Short problem 1:
Convert the entries, from the line containing "Click the G150XTN06.8 model number" through the end of the entries, into a numbered list, skipping blank lines and leaving out the pictures.

Text excerpt:
◇ ◇ ◇ ◇ ◇

Central to the philosophy of the project is the pursuit of novel forms, shapes, and spaces in artistic culture, production, and design for redefining the traditional meaning of a concert or festival. This is accomplished through the process of re-arranging and re-creating established conventions in these domains. It is valuable to observe how the site is being used before any interventions, especially if there is a makeshift settlement with the found material. The use of cut logs was a simple and responsible way of using the surroundings, but it was not comfortable or was not allowing a good variety of use. A structure is placed at various lengths heights, and positions, resembling Jenga blocks. As the main module, 20x20cm timber is used, and this allowed many design anticipations such as a similar look to the previous use and uniform elevations for seatings and tables while still keeping it pleasurable to explore and experience. The same module is used as long benches at 40cm heights and becomes high seatings at 60cm or a table when it's elevated to 80cm. In some areas, they form an amphitheater, which can also be used as a bench and table when sat in reverse. The design is integrated with variously shaped modules to enable different ways of use such as double-sided lounges made out of triangular pieces, or hammocks made out of straps which are repurposed material of the hoses from the fire department, and the nets repurposed from the fisherman.


The ultimate objective is to create a food court that could comfortably accommodate 200 people while allowing the circulation to be flawless and while having materiality and aesthetics that are harmonious with the forest. It is centralized not to disrupt the natural habitat such as cutting any trees, as well as we tried to work with the site rather than against it. The site allocation has been thoughtfully distributed across several focal points, creating multiple courtyards consciously avoiding clustered or oversized structures that could disrupt the natural flow of the forest.

◇ ◇ ◇ ◇ ◇

Entries for locating text and elements:

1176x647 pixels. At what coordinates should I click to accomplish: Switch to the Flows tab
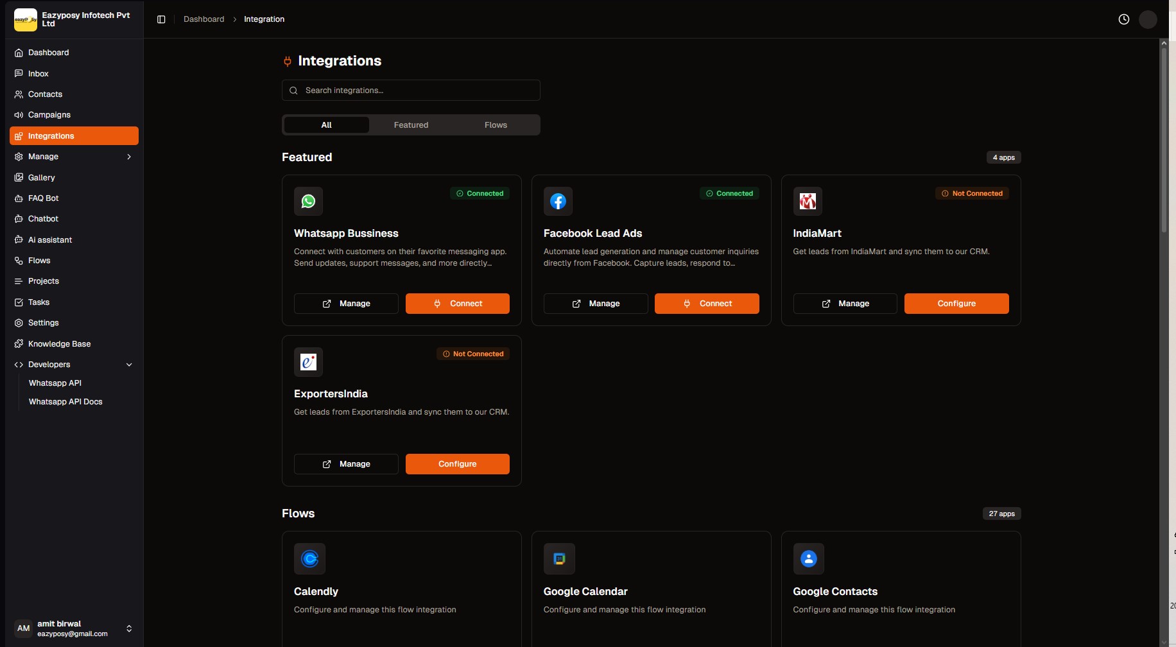tap(495, 125)

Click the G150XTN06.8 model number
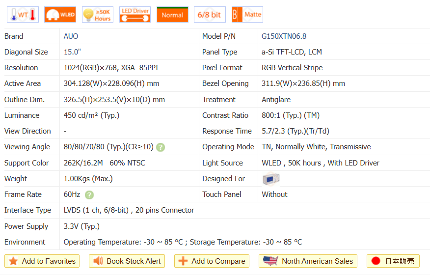(284, 36)
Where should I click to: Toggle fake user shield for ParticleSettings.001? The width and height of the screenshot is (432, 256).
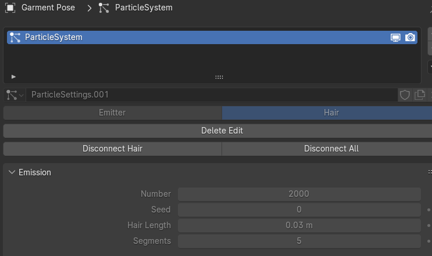coord(405,95)
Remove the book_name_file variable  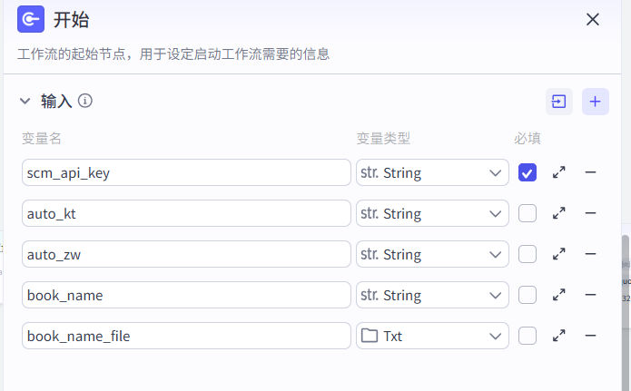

◇ ◇ ◇ ◇ ◇

Short problem 2:
Translate this sentence from the text on the festival site design into Spanish: "The same module is used as long benches at 40cm heights and becomes high seatings at 60cm or a table when it's elevated to 80cm."

Written solution 1:
1. Click the G150XTN06.8 model number
2. (284, 36)
3. Where should I click to: Toggle fake user shield for ParticleSettings.001? The width and height of the screenshot is (432, 256).
4. coord(405,95)
5. Remove the book_name_file variable  

Written solution 2:
El mismo módulo se usa como bancos largos a 40 cm de altura y se convierte en asientos altos a 60 cm o en una mesa cuando se eleva a 80 cm.